A new Seattle-based startup focused on electric vehicles (EVs), claims to be the first company to offer third-party reports on the battery life and range of used EVs to help car buyers. Roughly half of American car buyers say they expect to own an electric car in the next 10 years according to recent surveys, but so far sales have been miniscule. Recurrent claims the lack of reliable information about battery condition and actual range stops most of those purchasers from choosing EVs.
“Imagine buying a traditional used car without knowing the odometer reading. Battery health is the new odometer for electric vehicles, and we’re bringing transparency to it,” said Recurrent co-founder Scott Case.

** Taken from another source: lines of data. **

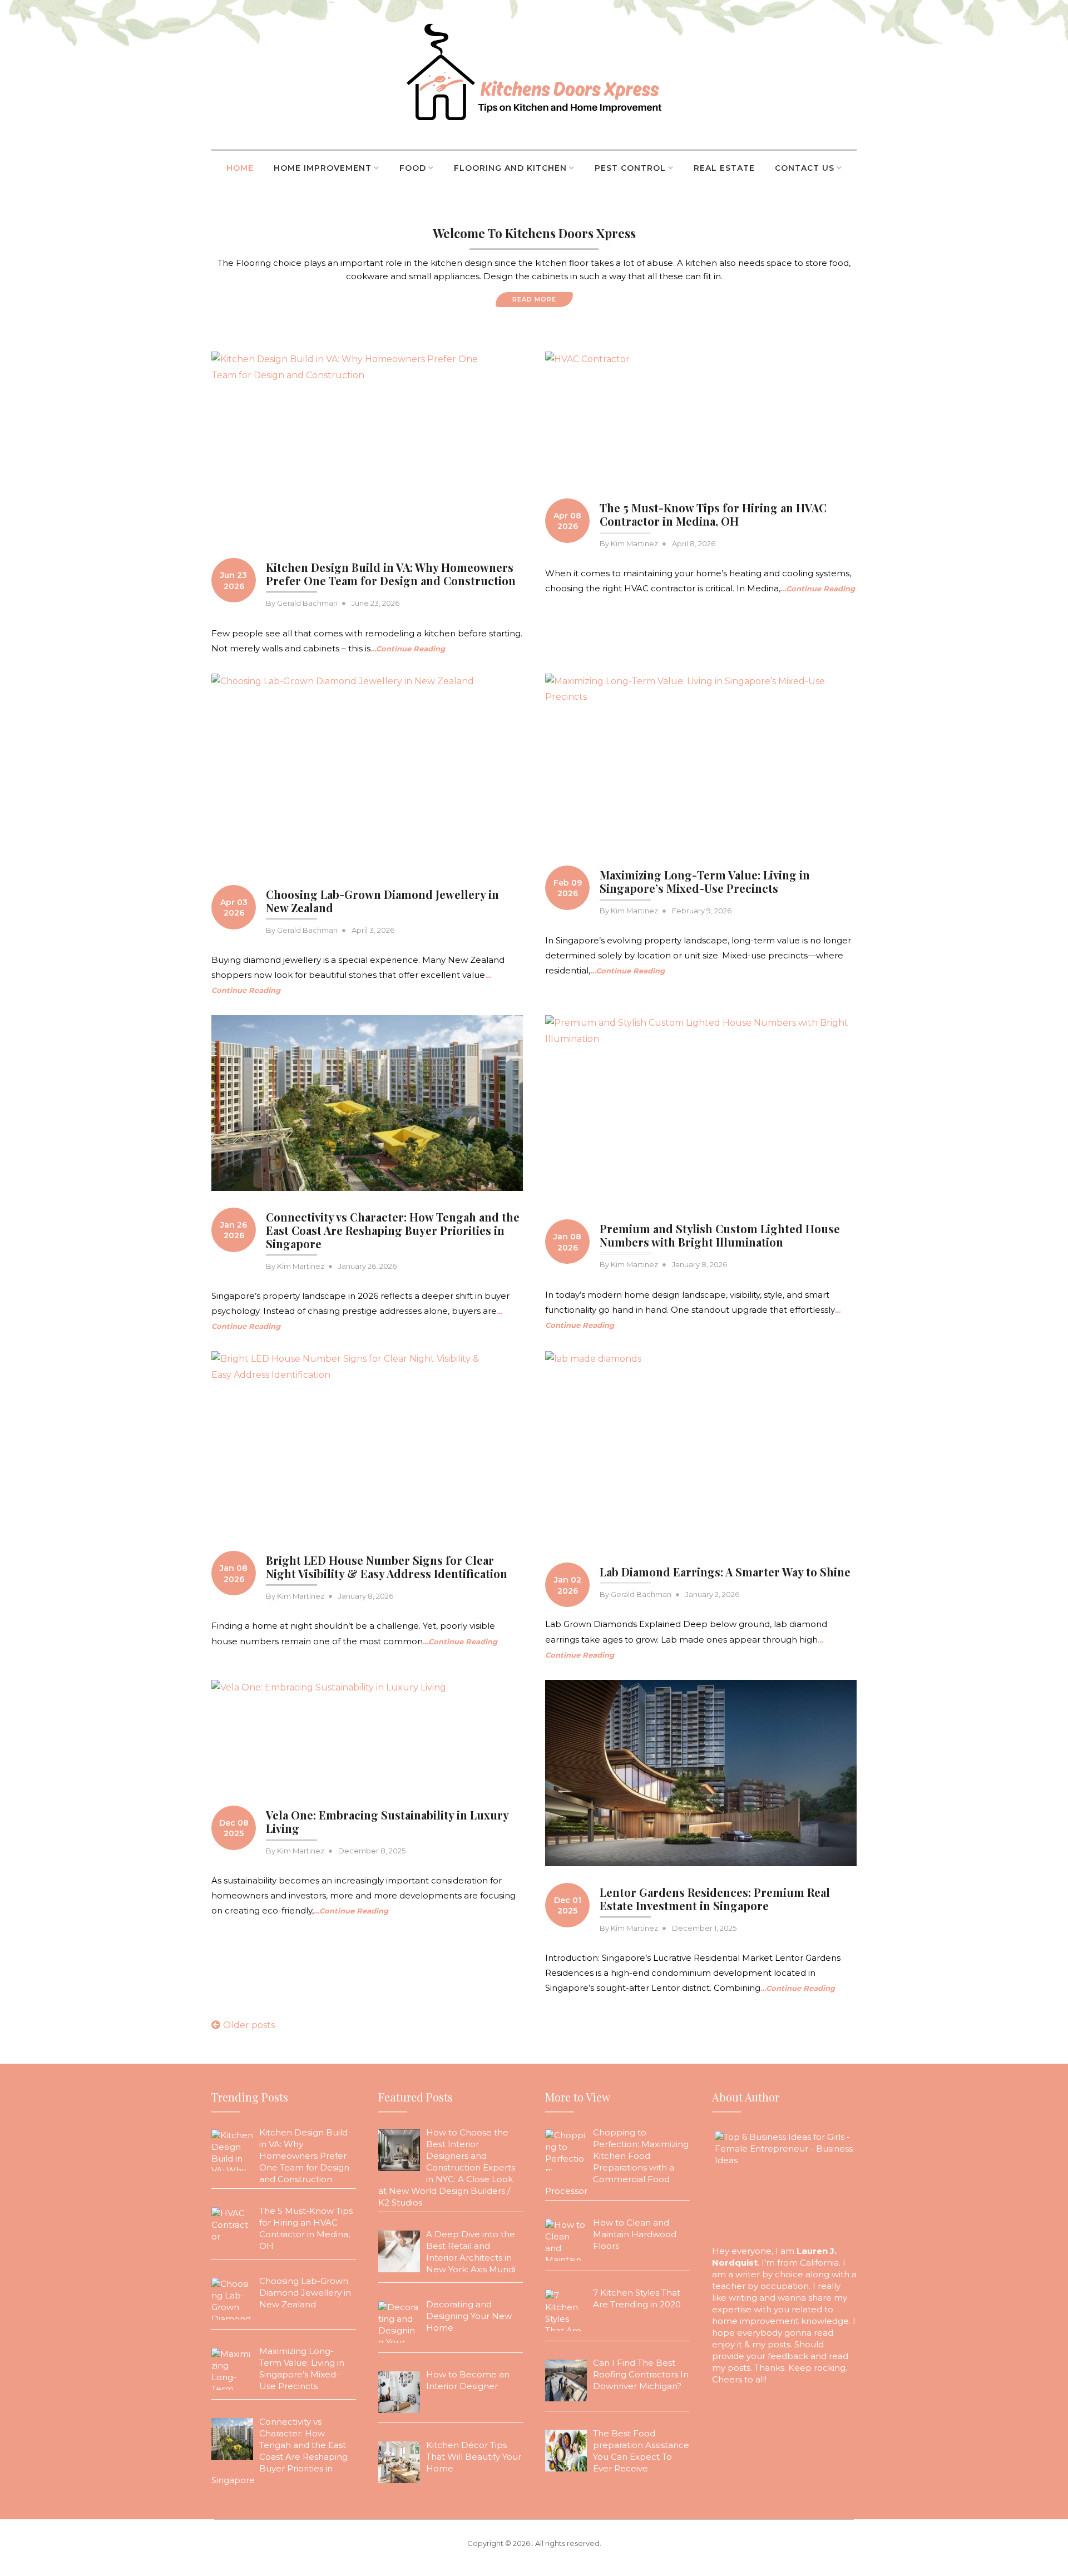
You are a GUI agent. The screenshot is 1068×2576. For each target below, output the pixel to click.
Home (240, 168)
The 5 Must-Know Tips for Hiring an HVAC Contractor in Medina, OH (713, 514)
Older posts (249, 2025)
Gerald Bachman (307, 603)
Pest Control (630, 168)
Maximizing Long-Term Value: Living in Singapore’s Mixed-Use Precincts (705, 881)
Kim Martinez (634, 543)
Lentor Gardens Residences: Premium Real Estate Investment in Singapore (715, 1899)
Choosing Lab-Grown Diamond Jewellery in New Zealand (382, 901)
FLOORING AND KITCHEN (510, 168)
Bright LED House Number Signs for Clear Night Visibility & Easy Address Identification (386, 1566)
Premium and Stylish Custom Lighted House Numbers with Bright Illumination (720, 1235)
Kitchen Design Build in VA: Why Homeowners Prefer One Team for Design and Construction (391, 574)
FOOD (412, 168)
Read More (534, 299)
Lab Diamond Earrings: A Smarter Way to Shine (725, 1571)
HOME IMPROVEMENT (323, 168)
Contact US (804, 168)
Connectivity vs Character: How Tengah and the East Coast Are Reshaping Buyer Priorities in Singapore (393, 1230)
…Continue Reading (407, 648)
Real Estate (724, 168)
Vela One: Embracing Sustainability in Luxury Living (387, 1821)
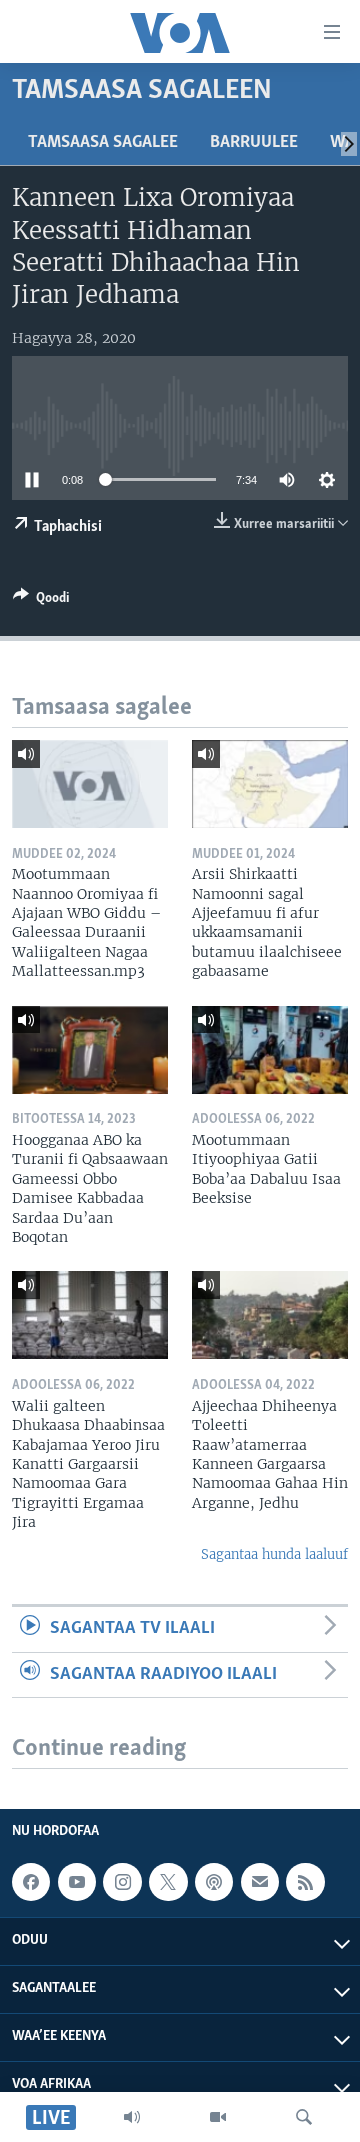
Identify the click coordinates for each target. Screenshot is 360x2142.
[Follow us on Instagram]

Recurrent’s vehicle reports are available through participating car dealer websites, and EV buyers can request them directly online at www.recurrentauto.com.
“Recurrent is working on an important question we get all the time from our customers at iDrive,” said Dink Davis, Owner, iDrive1 Motorcars. “We’re one of the largest pre-owned Tesla dealerships in the country and are thrilled to offer Recurrent’s vehicle reports to our customers.”

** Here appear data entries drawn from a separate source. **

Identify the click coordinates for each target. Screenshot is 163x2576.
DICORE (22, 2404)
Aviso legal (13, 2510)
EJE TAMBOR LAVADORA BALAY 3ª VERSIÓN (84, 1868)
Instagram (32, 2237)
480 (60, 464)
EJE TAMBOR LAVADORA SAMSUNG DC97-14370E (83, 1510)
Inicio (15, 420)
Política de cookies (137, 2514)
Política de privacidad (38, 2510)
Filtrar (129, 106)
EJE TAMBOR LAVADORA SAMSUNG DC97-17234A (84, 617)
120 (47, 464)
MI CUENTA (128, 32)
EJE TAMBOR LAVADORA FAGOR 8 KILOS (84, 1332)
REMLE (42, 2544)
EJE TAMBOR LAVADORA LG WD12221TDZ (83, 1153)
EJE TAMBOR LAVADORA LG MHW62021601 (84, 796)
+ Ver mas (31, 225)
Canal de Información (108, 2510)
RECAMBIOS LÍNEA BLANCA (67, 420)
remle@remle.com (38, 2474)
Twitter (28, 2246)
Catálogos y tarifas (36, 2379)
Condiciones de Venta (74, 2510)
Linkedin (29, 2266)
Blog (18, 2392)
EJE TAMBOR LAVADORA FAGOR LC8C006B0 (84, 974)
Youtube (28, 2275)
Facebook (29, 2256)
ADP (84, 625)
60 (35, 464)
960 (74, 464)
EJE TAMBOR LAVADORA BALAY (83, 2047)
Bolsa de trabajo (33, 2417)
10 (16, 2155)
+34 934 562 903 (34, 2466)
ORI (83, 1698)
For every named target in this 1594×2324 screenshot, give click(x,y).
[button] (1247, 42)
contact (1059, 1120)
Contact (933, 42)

To build its independent reports analyzing battery condition and projecting longevity, Recurrent’s nationwide fleet of volunteer EV drivers provide detailed data on range and battery conditions for their vehicles. By using thousands of cars with different battery pack configurations, from different manufacturers, in different operating environments and with different ages and odometer readings, Recurrent has built up a unique data set to train its predictive algorithms to predict future battery life and range for nearly every used EV for sale.
The team behind Recurrent’s technology includes battery scientists from University of Washington’s Chemical Engineering program and technical advisors from Stanford University, Columbia University, University of Washington and Lawrence Berkeley Labs.